Their single-blind randomized, controlled trial included 20 people with chronic MS, and examined the effects of a 10-week aquatic training program on mobility function, strength, fatigue, and quality of life.
Ten participants were in the exercise group and 10 in the control group. The training included strength, balance, walking, and aerobic training, originally designed by the NMSS and implemented at several local community settings sponsored by the local chapter of NMSS, according to the authors.
Participants were assessed 1 week before and after the training by a blinded investigator. Primary outcomes included a self-paced 10-m walk test, timed Up & Go (TUG) test, Berg Balance Scale, grip strength measured by a hand-held dynamometer, Modified Fatigue Impact Scale, Quality of Life using the MS Quality of Life 54 test (MSQOL-54), and a survey and interview.
The average attendance at the training sessions was 78%. No MS-related exacerbations were reported. "Participants reported better overall scores in all outcome measures, compared with participants in the control group," the authors wrote in the poster.

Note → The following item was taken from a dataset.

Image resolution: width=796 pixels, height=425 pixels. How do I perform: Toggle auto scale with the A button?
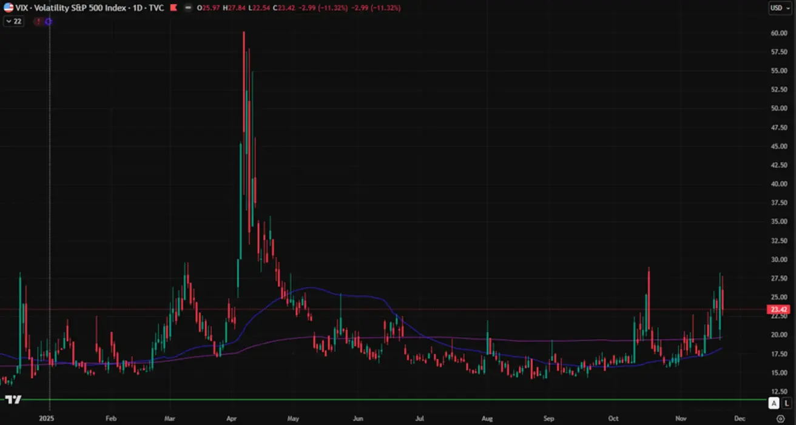pyautogui.click(x=774, y=403)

The majority were also extremely satisfied with the program.
Currently, there’s not enough evidence to show whether aquatic therapy is superior to land therapy or whether it can substitute for land therapy. But Dr. Salem said that based on the current literature, it can be an adjunct to other forms of therapy. "When properly performed, aquatic therapy is a gentle and invigorating exercise with little or no adverse effects," he said.
Dr. Salem highly recommends the American Physical Therapy Association’s (APTA’s) Aquatic Physical Therapy Section website, aquaticpt.org, and its "Find an Aquatic PT Clinic" feature to search for places that offer aquatic therapy in your state.
In addition, some local support groups offer free aquatic classes for people with MS. For example, some local offices of the NMSS sponsor aquatic exercise programs designed for individuals with MS. An MS Navigator, available at 1-800-344-4867, can be used to find out if other resources are available in your area.
Dr. Salem reported having no financial disclosures.
On Twitter @naseemmiller
AT THE CMSC/ACTRIMS ANNUAL MEETING
Key clinical point: An aquatic exercise regimen may benefit many areas of life for patients with MS without adverse effects.
Major finding: In a review, 11 studies showed positive results for MS patients who received aquatic therapy. A small randomized, controlled trial also showed benefits.
Data source: Systematic review of 11 studies and a single-blind randomized, controlled study of 20 patients.
Disclosures: Dr. Salem reported having no financial disclosures.